PROBLEM TO SOLVE:
Search the data for lines holding the word "will". State how many there are, and nothing else.

───── STUDY MATERIAL

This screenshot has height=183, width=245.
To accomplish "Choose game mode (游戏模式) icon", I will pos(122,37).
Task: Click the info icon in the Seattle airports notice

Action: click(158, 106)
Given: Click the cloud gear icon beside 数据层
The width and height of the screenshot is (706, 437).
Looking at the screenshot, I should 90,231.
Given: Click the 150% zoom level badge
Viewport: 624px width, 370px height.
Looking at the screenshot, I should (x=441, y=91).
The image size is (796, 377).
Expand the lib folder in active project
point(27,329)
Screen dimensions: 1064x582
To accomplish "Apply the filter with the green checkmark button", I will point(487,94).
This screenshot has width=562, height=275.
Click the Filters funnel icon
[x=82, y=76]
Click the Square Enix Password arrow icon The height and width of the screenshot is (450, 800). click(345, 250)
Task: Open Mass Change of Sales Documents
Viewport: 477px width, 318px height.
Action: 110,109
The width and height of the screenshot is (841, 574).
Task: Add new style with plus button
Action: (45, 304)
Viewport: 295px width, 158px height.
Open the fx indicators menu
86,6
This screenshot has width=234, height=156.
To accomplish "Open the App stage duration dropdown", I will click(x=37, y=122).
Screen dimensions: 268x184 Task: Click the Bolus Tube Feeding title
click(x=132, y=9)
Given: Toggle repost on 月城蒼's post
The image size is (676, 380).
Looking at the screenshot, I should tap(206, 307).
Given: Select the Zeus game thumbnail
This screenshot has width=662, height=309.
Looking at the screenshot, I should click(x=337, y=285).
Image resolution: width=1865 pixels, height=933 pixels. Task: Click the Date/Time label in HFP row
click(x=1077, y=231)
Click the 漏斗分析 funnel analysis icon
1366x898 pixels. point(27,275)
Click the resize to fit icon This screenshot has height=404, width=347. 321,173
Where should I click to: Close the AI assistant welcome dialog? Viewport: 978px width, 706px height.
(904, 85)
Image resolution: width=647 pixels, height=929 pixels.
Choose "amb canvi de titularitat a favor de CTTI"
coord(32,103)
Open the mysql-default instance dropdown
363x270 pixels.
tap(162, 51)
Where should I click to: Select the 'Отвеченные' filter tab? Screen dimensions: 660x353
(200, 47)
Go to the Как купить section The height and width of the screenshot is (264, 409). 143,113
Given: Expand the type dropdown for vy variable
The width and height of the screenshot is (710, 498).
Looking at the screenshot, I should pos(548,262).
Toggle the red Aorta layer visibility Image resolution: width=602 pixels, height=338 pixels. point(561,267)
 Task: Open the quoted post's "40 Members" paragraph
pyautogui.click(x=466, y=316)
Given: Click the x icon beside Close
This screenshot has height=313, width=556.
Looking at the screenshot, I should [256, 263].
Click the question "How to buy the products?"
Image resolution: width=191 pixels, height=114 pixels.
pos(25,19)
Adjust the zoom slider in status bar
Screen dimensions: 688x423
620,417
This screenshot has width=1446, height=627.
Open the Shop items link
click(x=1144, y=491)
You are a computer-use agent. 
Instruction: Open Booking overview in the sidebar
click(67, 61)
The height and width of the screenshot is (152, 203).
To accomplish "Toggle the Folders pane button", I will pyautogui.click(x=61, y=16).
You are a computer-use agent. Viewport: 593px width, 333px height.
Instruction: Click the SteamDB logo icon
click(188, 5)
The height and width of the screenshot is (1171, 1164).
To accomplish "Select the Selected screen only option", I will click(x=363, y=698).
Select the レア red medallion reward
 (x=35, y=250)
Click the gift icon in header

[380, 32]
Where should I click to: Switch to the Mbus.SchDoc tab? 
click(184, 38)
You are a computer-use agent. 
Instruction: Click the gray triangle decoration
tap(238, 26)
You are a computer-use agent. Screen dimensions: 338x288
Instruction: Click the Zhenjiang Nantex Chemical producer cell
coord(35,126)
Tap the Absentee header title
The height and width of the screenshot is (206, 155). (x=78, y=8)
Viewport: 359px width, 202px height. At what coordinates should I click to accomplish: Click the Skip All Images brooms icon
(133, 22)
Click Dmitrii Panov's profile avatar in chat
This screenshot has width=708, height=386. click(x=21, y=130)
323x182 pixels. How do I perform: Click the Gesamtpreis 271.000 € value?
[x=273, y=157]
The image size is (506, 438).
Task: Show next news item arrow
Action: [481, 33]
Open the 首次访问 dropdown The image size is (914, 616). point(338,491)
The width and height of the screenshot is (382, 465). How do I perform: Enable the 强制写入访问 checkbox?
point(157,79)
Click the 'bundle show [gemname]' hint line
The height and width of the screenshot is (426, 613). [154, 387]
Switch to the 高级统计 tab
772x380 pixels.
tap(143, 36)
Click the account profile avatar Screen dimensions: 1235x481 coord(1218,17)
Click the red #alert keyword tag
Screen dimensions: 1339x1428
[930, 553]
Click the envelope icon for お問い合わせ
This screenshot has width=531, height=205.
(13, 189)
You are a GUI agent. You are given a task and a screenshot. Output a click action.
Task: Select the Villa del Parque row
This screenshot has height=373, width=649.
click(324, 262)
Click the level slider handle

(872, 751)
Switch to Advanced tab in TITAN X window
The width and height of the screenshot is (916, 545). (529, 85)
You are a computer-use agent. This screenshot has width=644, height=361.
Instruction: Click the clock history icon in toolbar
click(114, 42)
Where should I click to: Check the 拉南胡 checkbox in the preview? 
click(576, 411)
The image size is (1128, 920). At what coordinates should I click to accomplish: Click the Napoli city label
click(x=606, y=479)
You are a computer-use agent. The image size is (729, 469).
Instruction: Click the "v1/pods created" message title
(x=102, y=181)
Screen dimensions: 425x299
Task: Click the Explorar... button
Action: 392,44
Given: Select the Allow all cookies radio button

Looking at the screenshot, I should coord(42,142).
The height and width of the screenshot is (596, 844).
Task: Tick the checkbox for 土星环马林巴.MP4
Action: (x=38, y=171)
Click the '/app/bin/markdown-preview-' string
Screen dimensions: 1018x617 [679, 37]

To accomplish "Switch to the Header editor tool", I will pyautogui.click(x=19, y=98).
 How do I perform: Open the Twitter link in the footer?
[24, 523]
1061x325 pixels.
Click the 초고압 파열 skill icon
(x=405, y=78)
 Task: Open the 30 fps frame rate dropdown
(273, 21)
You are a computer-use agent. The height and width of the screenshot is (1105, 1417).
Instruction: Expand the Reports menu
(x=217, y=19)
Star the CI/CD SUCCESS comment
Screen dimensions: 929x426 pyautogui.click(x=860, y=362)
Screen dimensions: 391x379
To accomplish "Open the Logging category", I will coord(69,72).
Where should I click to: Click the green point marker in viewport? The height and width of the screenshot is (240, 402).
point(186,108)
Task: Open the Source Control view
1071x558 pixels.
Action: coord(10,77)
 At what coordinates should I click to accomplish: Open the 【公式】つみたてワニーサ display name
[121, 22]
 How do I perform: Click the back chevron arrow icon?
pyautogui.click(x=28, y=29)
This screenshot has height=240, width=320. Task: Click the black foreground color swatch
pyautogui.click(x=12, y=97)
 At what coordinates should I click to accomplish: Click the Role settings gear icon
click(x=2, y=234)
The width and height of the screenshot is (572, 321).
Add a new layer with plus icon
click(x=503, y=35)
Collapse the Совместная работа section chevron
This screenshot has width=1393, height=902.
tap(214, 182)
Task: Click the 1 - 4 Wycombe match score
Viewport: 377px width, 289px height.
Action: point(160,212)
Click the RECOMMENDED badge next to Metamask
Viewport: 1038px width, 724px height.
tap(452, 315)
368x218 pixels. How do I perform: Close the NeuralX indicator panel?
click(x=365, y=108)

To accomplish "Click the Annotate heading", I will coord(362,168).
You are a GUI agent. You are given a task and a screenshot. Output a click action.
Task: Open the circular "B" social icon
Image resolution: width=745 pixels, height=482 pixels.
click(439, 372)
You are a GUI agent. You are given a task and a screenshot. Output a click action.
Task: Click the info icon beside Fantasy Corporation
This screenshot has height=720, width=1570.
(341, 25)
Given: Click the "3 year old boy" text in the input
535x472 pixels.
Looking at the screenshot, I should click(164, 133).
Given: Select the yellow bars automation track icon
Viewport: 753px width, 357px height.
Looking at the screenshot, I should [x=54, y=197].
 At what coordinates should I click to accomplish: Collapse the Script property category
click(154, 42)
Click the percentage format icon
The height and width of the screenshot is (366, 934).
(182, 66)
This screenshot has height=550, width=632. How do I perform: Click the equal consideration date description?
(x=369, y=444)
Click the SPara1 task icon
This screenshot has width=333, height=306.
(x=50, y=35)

──────────

OUTPUT FOR THIS EXERCISE:
8